--- START ---
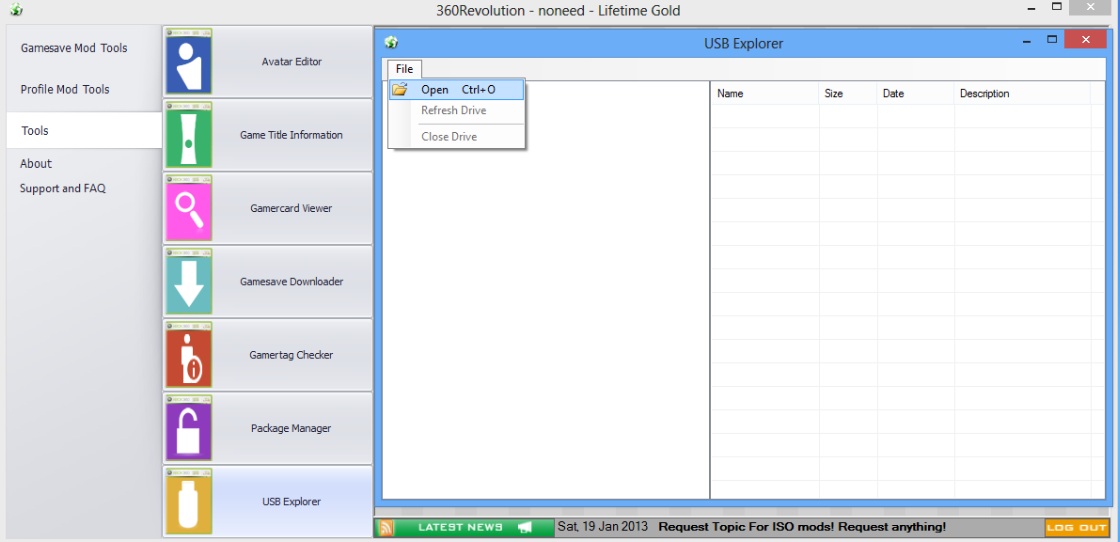Select Close Drive menu entry
Image resolution: width=1120 pixels, height=542 pixels.
click(x=449, y=137)
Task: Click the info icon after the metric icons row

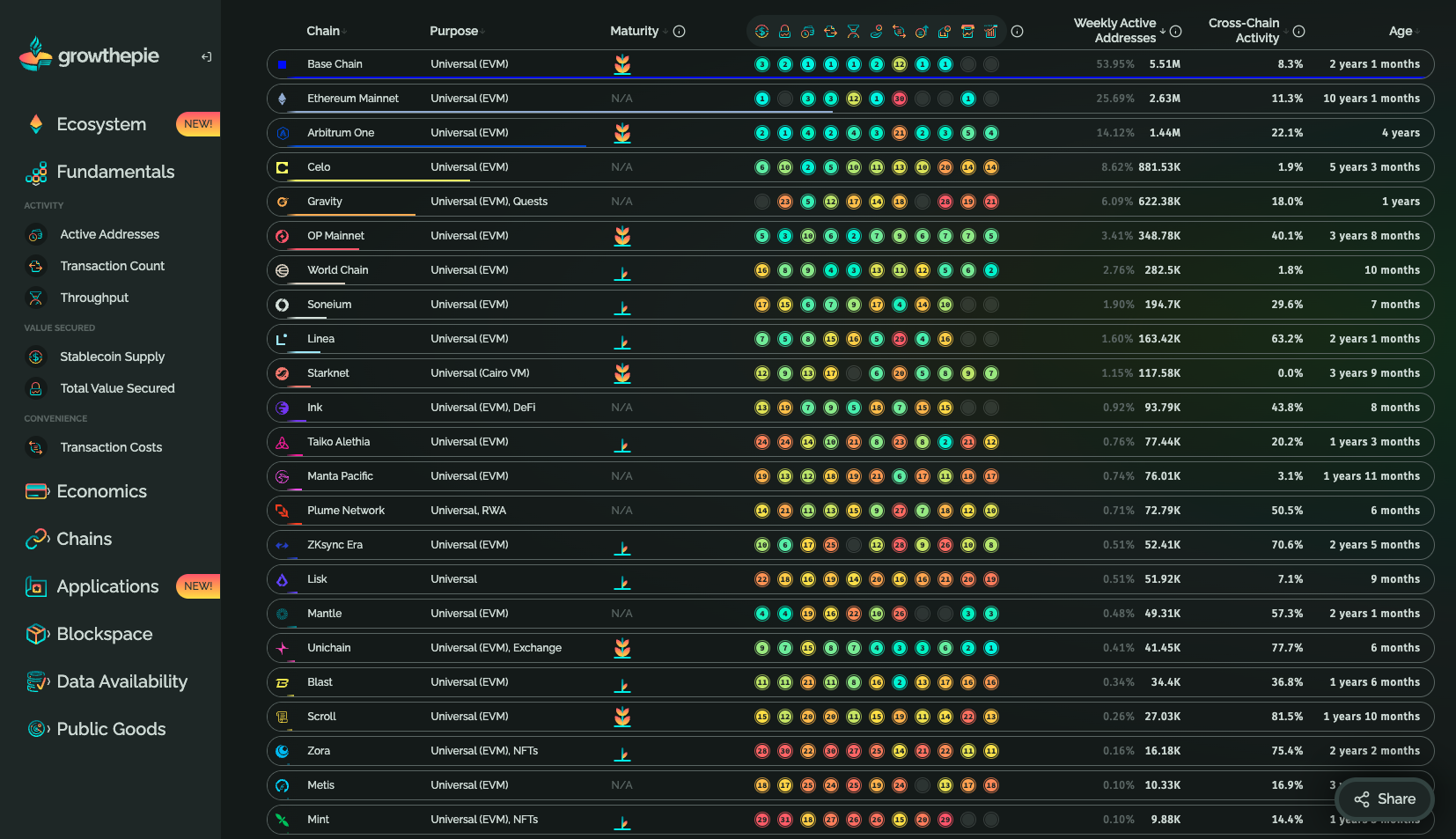Action: click(1017, 32)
--- END ---
#### GOAL OF THE EXERCISE:
Write out, exactly and only, the lines from the one containing "Task: Click the" through the last line of the material above. Pictures do not go in the copy.

#### ANSWER BOX:
Task: Click the info icon after the metric icons row

Action: click(1017, 32)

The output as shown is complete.